## [Page excerpt]
Installation from source is the only currently supported format. deepchem currently supports both Python 2.7 and Python 3.5, but is not supported on any OS'es except 64 bit linux. Please make sure you follow the directions below precisely. While you may already have system versions of some of these packages, there is no guarantee that deepchem will work with alternate versions than those specified below.

Note that when using Ubuntu 16.04 server or similar environments, you may need to ensure libxrender is provided via e.g.:

sudo apt-get install -y libxrender-dev

You can install deepchem in a new conda environment using the conda commands in scripts/install_deepchem_conda.sh

git clone https://github.com/deepchem/deepchem.git      # Clone deepchem source code from GitHub
cd deepchem
bash scripts/install_deepchem_conda.sh deepchem
source activate deepchem
pip install tensorflow-gpu==1.2.1                       # If you want GPU support
python setup.py install                                 # Manual install
nosetests -v deepchem --nologcapture                    # Run tests

This creates a new conda environment deepchem and installs in it the dependencies that are needed. To access it, use the source activate deepchem command. Check this link for more information about the benefits and usage of conda environments. Warning: Segmentation faults can still happen via this installation procedure.

## [Goal of the exercise]
Carry on the deepchem installation instructions above, starting right after their last sentence.

## [Data excerpt]

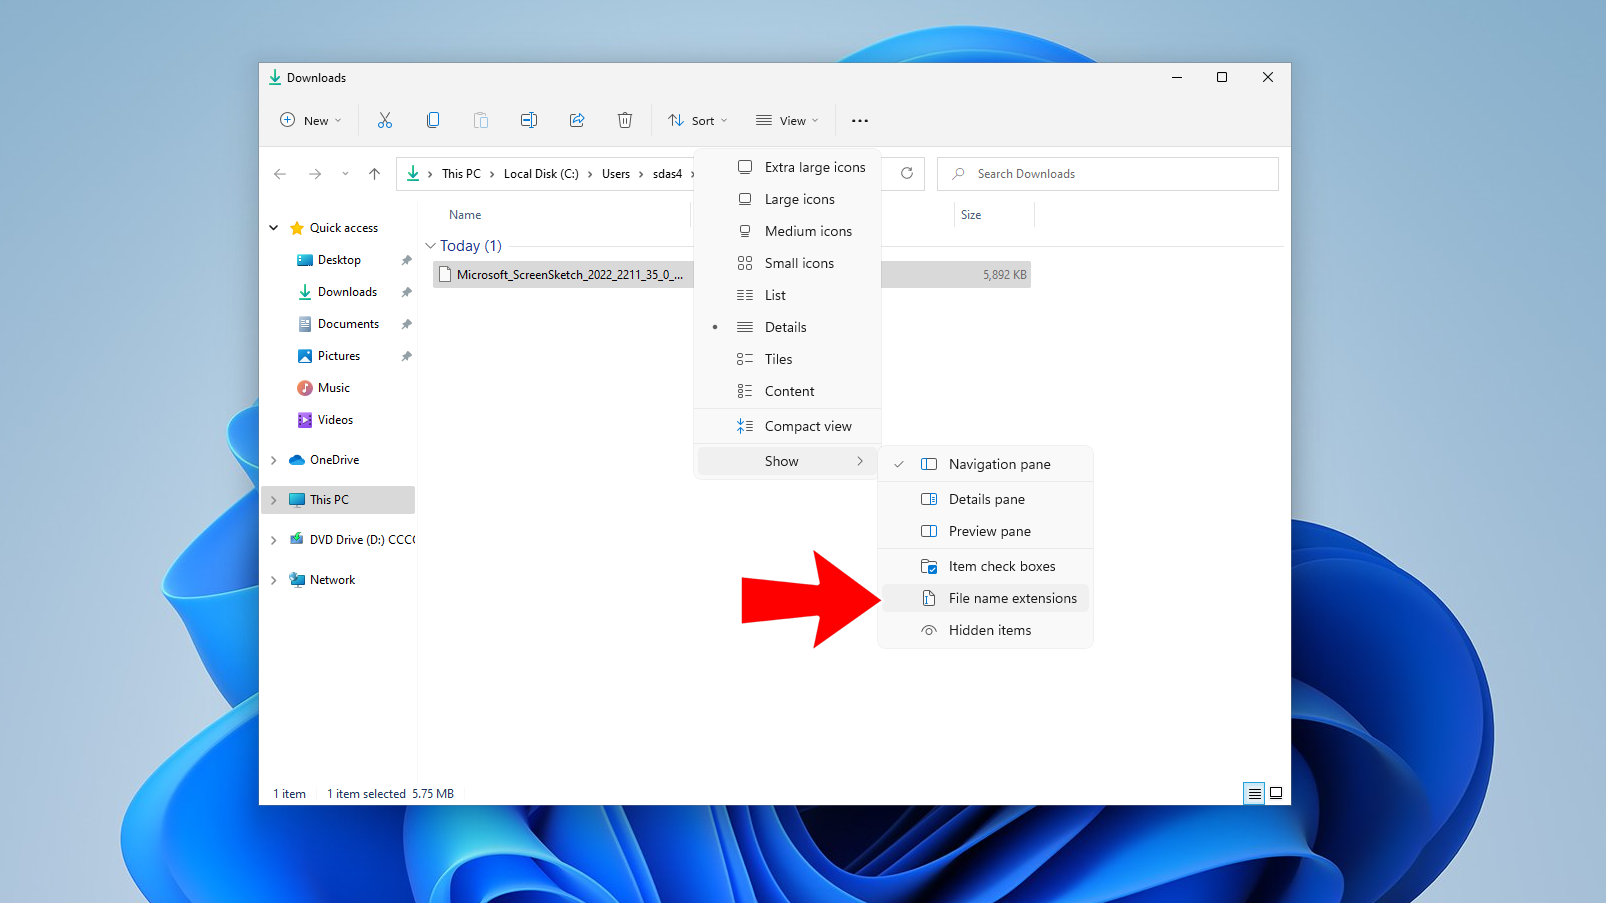This screenshot has height=903, width=1606.
Task: Click the Share icon in the toolbar
Action: [x=577, y=120]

## [Result for this exercise]
conda install -c deepchem -c rdkit -c conda-forge -c omnia deepchem=1.2.0

1. Download the 64-bit Python 2.7 or Python 3.5 versions of Anaconda for linux here. Follow the installation instructions

2. rdkit

   conda install -c rdkit rdkit

3. joblib

   conda install joblib

4. six

   pip install six

5. networkx

   conda install -c anaconda networkx=1.11

6. mdtraj

   conda install -c omnia mdtraj

7. pdbfixer

   conda install -c omnia pdbfixer=1.4

8. tensorflow: Installing tensorflow on older versions of Linux (which have glibc < 2.17) can be very challenging. For these older Linux versions, contact your local sysadmin to work out a custom installation. If your version of Linux is recent, then the following command will work:

   pip install tensorflow-gpu==1.2.1
   

9. deepchem: Clone the deepchem github repo:

   git clone https://github.com/deepchem/deepchem.git

   cd into the deepchem directory and execute

   python setup.py install

10. To run test suite, install nosetests:

pip install nose

Make sure that the correct version of nosetests is active by running

which nosetests

You might need to uninstall a system install of nosetests if there is a conflict.

11. If installation has been successful, all tests in test suite should pass:

    nosetests -v deepchem --nologcapture

    Note that the full test-suite uses up a fair amount of memory. Try running tests for one submodule at a time if memory proves an issue.

For major releases we will create docker environments with everything pre-installed. In order to get GPU support you will have to use the nvidia-docker plugin.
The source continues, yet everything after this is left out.